How is Robert Kraft feeling while watching Mac Jones’ downfall?

How is Robert Kraft feeling while watching Mac Jones’ downfall?


How is Robert Kraft feeling while watching Mac Jones’ downfall? originally appeared on NBC Sports Boston

Robert Kraft didn’t know how right he’d be when he spoke to NFL Media’s Rich Eisen before Sunday’s game in Frankfurt, his first public comments about the Patriots since their nightmarish 2023 season began.

“I hope today is a chance to reset,” Kraft said. “and make this a much better year.”

Call him one-for-two.

His team’s 10-6 loss to the Colts in Germany felt like the end of something, meaning there must be a refresh of sorts on the horizon.

Another one.

It’s not exactly where the Kraft family would like to be after head coach Bill Belichick already made it very clear he wanted his team to “start over again” after a blowout loss to the Cowboys last month. It’s certainly not the desired result about three years after Belichick indicated 2020 was a year for the Patriots to reset its finances as they embarked on a post-Tom Brady rebuild.

Now, almost a full presidential term into this era of Patriots football, they’re in a worse position than when they started.

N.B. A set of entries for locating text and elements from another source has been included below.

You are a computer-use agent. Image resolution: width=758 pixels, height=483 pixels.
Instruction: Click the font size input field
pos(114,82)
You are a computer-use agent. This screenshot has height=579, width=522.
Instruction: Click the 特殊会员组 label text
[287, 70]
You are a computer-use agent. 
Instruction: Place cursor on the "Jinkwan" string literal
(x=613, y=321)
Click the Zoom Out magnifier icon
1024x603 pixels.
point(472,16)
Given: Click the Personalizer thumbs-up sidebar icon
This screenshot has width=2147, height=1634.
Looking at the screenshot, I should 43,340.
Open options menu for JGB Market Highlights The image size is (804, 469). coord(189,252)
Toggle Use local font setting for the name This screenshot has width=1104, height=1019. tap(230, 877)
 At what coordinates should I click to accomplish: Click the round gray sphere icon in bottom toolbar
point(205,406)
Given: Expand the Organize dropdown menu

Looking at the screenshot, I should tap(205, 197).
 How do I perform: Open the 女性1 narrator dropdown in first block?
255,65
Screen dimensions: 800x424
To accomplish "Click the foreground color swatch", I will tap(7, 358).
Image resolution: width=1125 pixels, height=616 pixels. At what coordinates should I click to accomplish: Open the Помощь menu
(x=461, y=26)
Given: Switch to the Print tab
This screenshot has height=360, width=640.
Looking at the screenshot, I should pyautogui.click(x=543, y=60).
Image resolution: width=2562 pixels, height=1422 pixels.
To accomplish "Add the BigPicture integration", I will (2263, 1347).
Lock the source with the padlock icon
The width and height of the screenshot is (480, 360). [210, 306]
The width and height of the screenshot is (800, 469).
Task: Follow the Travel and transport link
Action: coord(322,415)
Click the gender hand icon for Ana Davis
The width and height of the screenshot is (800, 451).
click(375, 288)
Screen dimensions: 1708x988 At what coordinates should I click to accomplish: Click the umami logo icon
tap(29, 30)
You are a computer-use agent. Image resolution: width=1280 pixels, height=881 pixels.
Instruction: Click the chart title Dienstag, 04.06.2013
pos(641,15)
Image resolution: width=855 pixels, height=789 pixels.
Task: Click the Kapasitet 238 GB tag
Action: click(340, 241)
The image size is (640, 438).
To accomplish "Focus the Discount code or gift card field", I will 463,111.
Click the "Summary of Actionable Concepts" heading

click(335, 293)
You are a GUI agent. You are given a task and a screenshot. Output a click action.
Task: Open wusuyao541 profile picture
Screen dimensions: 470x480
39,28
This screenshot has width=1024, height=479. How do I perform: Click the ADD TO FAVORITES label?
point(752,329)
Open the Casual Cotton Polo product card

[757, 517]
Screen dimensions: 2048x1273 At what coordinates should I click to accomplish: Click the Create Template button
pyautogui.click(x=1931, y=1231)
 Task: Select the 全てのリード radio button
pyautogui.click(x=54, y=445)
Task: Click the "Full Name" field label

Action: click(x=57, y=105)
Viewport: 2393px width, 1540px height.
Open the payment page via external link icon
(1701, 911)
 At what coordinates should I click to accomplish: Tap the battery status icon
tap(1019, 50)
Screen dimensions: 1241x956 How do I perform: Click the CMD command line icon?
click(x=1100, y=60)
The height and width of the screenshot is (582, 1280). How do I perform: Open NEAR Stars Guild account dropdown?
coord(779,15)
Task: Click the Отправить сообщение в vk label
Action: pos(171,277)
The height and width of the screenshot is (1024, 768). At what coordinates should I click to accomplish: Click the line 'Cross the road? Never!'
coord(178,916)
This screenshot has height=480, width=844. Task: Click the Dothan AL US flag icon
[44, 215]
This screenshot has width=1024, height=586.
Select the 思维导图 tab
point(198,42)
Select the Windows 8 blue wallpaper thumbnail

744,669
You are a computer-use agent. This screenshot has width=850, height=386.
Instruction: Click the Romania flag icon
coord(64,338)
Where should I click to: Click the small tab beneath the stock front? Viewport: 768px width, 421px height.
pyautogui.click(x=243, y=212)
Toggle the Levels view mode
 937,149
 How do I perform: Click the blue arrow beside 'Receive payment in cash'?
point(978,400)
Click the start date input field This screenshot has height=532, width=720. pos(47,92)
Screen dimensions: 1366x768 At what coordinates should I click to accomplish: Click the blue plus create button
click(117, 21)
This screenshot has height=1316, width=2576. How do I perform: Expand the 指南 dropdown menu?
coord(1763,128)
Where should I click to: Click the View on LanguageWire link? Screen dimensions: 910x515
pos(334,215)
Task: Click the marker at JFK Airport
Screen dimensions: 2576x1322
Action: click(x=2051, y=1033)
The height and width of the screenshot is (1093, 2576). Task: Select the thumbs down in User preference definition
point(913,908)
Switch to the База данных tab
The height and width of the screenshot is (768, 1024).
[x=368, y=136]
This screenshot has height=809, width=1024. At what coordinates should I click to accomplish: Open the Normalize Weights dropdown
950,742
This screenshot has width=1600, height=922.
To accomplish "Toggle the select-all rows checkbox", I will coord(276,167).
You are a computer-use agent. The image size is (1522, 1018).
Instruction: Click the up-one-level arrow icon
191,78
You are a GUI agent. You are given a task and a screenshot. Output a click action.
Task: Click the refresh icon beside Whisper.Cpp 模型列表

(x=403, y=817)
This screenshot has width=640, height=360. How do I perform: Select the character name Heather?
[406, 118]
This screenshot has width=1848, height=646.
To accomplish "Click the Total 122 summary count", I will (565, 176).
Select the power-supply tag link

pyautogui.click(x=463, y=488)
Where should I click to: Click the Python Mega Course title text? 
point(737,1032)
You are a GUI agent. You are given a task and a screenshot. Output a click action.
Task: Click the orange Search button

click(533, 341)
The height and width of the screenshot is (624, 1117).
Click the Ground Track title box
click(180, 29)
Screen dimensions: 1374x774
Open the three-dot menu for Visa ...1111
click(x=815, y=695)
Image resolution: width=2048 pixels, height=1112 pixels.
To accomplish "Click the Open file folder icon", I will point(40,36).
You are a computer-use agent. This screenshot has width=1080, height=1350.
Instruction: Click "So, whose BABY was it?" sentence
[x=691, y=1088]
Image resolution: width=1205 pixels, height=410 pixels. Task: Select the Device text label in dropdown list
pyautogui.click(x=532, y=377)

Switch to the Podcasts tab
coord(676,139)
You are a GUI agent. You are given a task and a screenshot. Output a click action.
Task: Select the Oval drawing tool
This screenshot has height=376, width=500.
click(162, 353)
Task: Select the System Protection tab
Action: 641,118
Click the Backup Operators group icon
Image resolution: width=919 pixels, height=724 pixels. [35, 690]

At 2-8, Kraft’s team is in last place in the AFC, and their odds of landing the No. 1 overall pick (6.4 percent) are more than 21 times greater than their odds of landing a postseason berth (0.3), per Sumer Sports. They have the second-worst offense in the league (14.1 points per game), and after Sunday’s dud, it looks like they’re ready to move on from starting quarterback Mac Jones and the first-round investment they made in him less than three years ago.

Kraft met with Patriots players before the game this week to tell them how “critical” it was. Sunday meant more to him. He cares about the game’s growth internationally. He cares about his team’s brand stateside and overseas. He wanted to give an audience heavy with Patriots fans something to cheer for. He wanted to provide an exciting product. The fans got neither.

Instead, the Patriots scored six points against an Indianapolis defense that ranked in the bottom 10 in the NFL in points allowed. The second half was particularly gruesome offensively.

Kraft hung his head after Jones’ near-interception in the fourth quarter. That would have been his team’s first touchdown of the day. That would have been his team’s first successful red-zone trip in three tries. That would have infused some life into a punchless attack that was averaging a point per quarter at that stage in the not-so-Guten Tag.

Kraft was right to feel disappointed in that moment, even embarrassed. And it got worse from there.

We’ll have time to dissect Jones’ inexplicably-underthrown interception later in the fourth quarter that got him benched — perhaps for the foreseeable future. We’ll go over in detail the issues the team experienced in pass protection, and how its special-teams gaffes continued.

But what might irk Kraft most is that his quarterback is damaged.

Less than a year-and-a-half ago, Belichick lobbed bouquets in Jones’ direction for his vast improvement from his first year to his second. Jones was coming off a season in which he finished second in the Rookie of the Year voting. He’d won 10 games.

Now he looks like he has the yips. He’s a bottom-seven quarterback in interception rate, yards per attempt and passer rating. His propensity for turnover-worthy plays is actively harming his teams chances of winning, and the Patriots could very well move on for him in favor of one of two uninspiring backups: Bailey Zappe or Will Grier.

Kraft understood the Patriots wasted Jones’ critical second season with an oddball coaching setup. He made it clear a coordinator with an offensive coaching background would be imported last offseason. Now, in Jones’ third season, with an experienced play-caller, Kraft has somehow watched his quarterback somehow backslide.

Maybe this is who Jones was destined to be all along. Maybe Josh McDaniels expertly covered up Jones’ warts in 2021. Or maybe what the world is seeing now is more the result of nurture rather than nature. Hard to know for sure given the talent in the receiver room, the shakeup along the offensive line, and the three-offensive-systems-in-three-years challenge.

To be unsure? Irksome. And it must make Kraft question whether or not the football operations setup as currently constructed — with Belichick at the helm of it all — should be trusted to draft and develop another potential face-of-the-franchise signal-caller.

The Colts loss… The quarterback play…The international audience… It represented a new low in a season of ever-deepening valleys.

Kraft couldn’t have known how prescient he would sound when he spoke to Eisen in hopeful tones of a “reset” early Sunday. Right now a more seismic organizational reconstruction after the season — impacting some of the most important jobs within the organization on the field and off — seems as realistic as ever.